Nos queda la esperanza, la confianza en que «los nuevos» recogerán la experiencia abundante de las generaciones que crecimos en democracia y harán los suyo con la dignidad y solvencia que la cultura exige, porque hay algo ahí. Seguiremos trabajando todos, todas y cada una de las personas de este sistema cultural de la Ciudad de Buenos Aires para seguir sosteniendo

el pulso vital de colectivos y artistas en su voluntad creativa.

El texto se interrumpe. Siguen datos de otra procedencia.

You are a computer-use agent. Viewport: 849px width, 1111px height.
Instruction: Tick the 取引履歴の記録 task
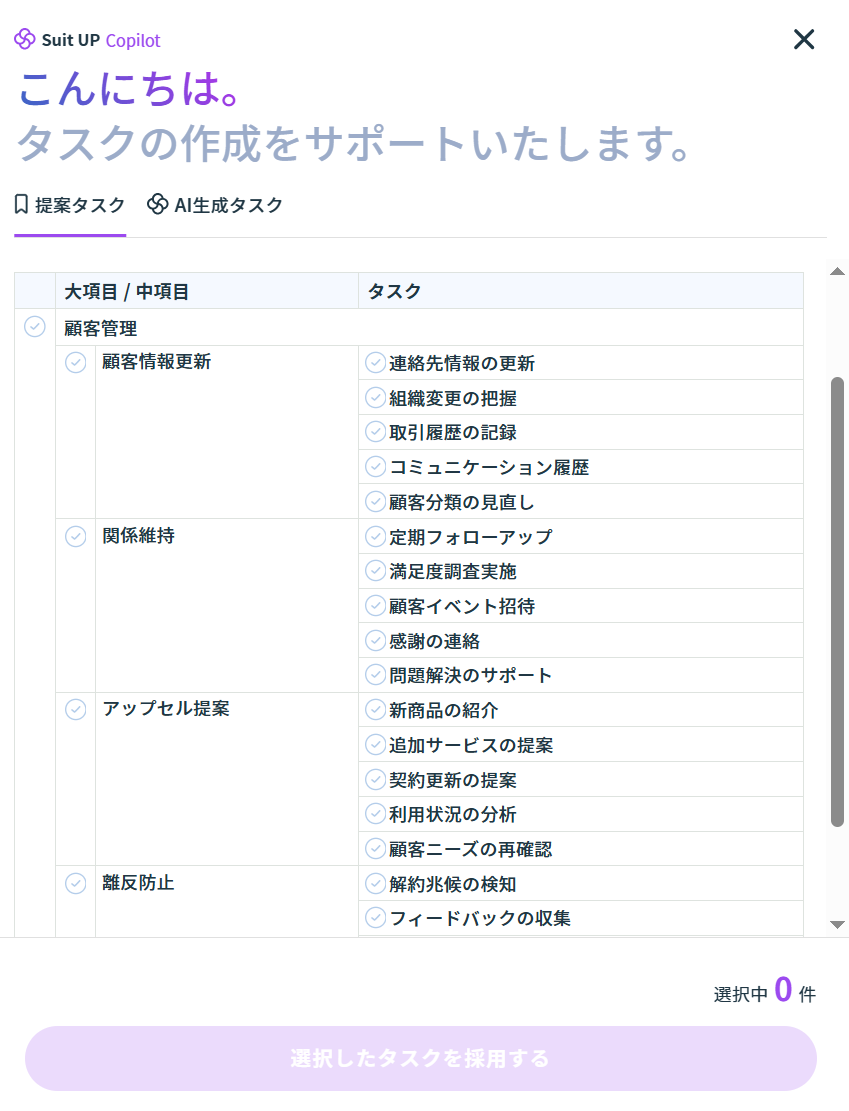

El libro da cuenta, entonces, de cómo llegamos aquí. De ahora en más, a seguir produciendo, con todas las restricciones que surjan, sabiendo que late entre nosotros las ganas, la voluntad de seguir vivientes, de dar lo que se tiene y esperar lo que llega. En el campo cultural no hay recursos económicos que suplanten la voluntad de trabajar, el impulso de las políticas públicas positivas y el talento diverso y rico de la gente de la ciudad. Estamos para pensar en lo que llega y sigue… hacia allí, hacia ese horizonte, ordenamos el trabajo cultural y artístico. Tarea es lo que hay.

Daniela Gutierrez

Este libro se terminó de imprimir en el mes de julio de 2024 en los Talleres Trama. Ciudad Autónoma de Buenos Aires.

Este libro busca recuperar algo de los primeros cuarenta años de una ciudad que emergió, a través de la cultura, de la anomalía oscura de la dictadura. Los cuerpos y las calles se abrieron a la experiencia de dejarse tomar, ya no por el miedo y la amenaza a la vida, sino por la creatividad, la memoria y la alegría. La editora de este trabajo, Stella Puente, reúne los textos de Marta Dillon, Natalia Taccetta, Daniela Lucena, Martín Becerra, Lorena Verzero y Ana Wortman; las entrevistas de Sergio Pujol y Víctor Hugo Ghitta y un increíble documento fotográfico editado por Francisco Medail. Todas estas voces e imágenes nos permiten conservar, en la celebración reflexiva de estas páginas, la esperanza de que la cultura y el arte rescatan y sanan todas las heridas de la vida social. No olvidemos eso, jamás.